• **EXTRACTED MATERIAL**

= = =

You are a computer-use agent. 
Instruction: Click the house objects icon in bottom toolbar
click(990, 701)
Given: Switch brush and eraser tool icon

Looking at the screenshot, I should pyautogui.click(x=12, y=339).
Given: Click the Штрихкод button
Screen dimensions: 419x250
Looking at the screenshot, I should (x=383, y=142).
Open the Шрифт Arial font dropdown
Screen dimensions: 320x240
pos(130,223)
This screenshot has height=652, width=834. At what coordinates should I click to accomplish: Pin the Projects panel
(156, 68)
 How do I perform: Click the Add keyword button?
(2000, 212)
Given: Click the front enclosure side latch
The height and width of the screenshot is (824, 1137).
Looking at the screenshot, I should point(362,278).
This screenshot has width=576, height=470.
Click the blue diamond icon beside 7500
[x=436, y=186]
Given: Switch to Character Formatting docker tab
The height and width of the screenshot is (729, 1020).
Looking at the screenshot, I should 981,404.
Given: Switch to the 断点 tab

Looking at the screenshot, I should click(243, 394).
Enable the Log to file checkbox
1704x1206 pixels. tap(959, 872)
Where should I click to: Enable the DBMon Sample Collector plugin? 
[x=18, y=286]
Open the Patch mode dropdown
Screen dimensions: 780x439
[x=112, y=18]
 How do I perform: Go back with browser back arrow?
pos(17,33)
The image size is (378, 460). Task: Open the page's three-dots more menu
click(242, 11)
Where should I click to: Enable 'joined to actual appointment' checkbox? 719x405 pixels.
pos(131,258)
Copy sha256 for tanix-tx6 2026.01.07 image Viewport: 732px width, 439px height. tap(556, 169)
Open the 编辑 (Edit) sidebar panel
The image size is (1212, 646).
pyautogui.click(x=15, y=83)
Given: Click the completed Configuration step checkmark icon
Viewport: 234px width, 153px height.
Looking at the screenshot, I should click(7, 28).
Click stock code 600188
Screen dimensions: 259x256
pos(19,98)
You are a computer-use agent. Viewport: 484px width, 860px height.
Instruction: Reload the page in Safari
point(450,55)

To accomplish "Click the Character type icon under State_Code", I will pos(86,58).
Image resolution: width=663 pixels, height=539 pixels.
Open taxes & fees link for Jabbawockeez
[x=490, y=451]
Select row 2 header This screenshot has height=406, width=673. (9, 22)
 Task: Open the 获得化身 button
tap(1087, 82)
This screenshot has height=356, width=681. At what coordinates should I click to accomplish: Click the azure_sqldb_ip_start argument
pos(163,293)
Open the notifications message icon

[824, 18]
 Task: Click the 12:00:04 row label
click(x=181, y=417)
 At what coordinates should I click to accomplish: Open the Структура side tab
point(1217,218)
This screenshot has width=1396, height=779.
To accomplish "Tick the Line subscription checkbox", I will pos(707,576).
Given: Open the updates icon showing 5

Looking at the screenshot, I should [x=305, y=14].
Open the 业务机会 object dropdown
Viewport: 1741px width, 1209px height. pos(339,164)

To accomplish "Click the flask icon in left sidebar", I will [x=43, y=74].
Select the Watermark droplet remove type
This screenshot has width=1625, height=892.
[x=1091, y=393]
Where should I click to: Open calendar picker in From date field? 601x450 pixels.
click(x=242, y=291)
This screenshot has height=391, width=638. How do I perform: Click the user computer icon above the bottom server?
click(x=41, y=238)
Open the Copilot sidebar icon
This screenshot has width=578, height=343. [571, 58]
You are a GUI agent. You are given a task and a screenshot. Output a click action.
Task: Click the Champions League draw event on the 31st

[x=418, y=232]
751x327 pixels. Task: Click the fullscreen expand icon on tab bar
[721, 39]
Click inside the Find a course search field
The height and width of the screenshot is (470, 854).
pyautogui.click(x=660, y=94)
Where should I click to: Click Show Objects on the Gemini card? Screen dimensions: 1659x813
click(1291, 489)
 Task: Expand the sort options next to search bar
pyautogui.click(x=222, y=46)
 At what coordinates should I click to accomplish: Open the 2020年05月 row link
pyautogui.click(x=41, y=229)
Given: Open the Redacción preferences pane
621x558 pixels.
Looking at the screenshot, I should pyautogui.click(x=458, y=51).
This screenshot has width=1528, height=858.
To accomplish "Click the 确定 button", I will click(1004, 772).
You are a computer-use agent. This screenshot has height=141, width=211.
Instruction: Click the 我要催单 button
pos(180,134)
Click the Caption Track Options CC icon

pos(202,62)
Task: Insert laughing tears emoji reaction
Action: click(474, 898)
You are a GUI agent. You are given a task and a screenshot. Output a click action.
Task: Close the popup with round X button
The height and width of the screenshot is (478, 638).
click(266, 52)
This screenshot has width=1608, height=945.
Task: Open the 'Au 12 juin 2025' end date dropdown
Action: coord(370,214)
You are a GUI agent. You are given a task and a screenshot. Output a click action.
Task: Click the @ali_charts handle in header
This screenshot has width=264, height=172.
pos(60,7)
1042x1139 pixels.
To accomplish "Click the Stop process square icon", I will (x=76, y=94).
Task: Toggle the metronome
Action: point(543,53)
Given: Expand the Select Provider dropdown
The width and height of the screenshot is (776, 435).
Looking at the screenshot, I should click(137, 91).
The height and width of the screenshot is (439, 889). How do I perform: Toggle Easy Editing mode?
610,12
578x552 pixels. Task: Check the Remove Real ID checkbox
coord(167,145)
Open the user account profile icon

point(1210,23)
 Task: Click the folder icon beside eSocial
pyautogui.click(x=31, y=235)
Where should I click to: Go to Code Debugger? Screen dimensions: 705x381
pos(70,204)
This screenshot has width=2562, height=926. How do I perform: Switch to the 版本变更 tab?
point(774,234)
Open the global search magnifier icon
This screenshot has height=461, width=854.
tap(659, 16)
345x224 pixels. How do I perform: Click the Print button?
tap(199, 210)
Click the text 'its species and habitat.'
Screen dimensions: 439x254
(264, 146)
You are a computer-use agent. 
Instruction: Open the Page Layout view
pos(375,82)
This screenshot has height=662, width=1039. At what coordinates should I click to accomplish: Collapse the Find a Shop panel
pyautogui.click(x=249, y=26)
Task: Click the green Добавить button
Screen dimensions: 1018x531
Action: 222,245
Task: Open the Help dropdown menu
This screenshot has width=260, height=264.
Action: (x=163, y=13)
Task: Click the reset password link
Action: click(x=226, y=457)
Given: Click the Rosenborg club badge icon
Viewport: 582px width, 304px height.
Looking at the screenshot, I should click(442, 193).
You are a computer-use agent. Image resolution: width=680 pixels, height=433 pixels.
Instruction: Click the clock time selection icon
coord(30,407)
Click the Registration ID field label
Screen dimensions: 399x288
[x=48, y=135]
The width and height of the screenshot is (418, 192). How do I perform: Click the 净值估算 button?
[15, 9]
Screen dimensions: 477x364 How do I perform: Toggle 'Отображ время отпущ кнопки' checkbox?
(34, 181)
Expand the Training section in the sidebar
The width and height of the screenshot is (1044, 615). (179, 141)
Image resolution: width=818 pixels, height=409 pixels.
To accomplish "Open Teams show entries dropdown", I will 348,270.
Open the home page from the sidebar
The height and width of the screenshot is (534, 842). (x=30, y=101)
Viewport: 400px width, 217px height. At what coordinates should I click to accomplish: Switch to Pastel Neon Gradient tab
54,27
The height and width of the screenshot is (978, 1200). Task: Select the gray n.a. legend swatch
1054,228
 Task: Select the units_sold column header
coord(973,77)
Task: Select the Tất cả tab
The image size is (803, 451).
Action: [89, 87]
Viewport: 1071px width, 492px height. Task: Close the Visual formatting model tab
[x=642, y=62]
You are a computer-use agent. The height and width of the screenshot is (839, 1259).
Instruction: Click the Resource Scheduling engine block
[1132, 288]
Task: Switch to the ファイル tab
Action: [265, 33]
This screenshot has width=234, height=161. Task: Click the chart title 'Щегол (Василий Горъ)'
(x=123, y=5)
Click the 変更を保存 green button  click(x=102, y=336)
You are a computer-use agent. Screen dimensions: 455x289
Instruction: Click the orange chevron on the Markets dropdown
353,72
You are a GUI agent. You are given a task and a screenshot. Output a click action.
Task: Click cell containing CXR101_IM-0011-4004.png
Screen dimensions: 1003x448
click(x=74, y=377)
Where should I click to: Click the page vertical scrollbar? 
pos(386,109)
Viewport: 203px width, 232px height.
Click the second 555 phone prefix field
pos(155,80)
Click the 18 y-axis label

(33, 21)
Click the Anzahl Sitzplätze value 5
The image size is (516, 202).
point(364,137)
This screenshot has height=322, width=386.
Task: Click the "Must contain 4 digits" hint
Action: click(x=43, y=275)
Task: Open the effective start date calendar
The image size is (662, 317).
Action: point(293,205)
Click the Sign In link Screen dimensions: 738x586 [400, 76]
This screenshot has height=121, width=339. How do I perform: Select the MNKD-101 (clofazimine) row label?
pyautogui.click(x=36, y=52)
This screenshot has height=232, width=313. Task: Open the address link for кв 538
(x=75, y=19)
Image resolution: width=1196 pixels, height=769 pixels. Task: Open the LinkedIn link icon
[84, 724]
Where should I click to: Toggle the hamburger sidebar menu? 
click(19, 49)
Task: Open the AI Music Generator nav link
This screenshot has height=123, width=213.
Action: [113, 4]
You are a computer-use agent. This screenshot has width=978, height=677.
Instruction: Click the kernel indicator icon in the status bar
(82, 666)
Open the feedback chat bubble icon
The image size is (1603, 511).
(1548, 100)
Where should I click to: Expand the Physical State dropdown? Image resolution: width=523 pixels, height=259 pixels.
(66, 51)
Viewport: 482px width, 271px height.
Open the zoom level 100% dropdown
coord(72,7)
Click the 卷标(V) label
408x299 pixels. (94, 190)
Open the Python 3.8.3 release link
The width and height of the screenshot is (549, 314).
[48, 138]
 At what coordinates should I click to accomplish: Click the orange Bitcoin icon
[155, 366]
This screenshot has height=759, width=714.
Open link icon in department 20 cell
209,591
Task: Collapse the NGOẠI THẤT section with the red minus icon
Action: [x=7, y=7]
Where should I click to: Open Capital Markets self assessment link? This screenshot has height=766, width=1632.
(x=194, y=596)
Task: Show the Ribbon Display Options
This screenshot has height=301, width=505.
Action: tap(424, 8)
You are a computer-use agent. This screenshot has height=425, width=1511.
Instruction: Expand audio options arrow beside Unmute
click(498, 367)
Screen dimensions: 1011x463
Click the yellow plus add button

= = =

• **EXERCISE AIM**
Reproduce the records above word for word, from their first line through the line that contains "[x=436, y=186]", including that line.

• **EXPECTED ANSWER**
You are a computer-use agent. 
Instruction: Click the house objects icon in bottom toolbar
click(990, 701)
Given: Switch brush and eraser tool icon

Looking at the screenshot, I should pyautogui.click(x=12, y=339).
Given: Click the Штрихкод button
Screen dimensions: 419x250
Looking at the screenshot, I should (x=383, y=142).
Open the Шрифт Arial font dropdown
Screen dimensions: 320x240
pos(130,223)
This screenshot has height=652, width=834. At what coordinates should I click to accomplish: Pin the Projects panel
(156, 68)
 How do I perform: Click the Add keyword button?
(2000, 212)
Given: Click the front enclosure side latch
The height and width of the screenshot is (824, 1137).
Looking at the screenshot, I should point(362,278).
This screenshot has width=576, height=470.
Click the blue diamond icon beside 7500
[x=436, y=186]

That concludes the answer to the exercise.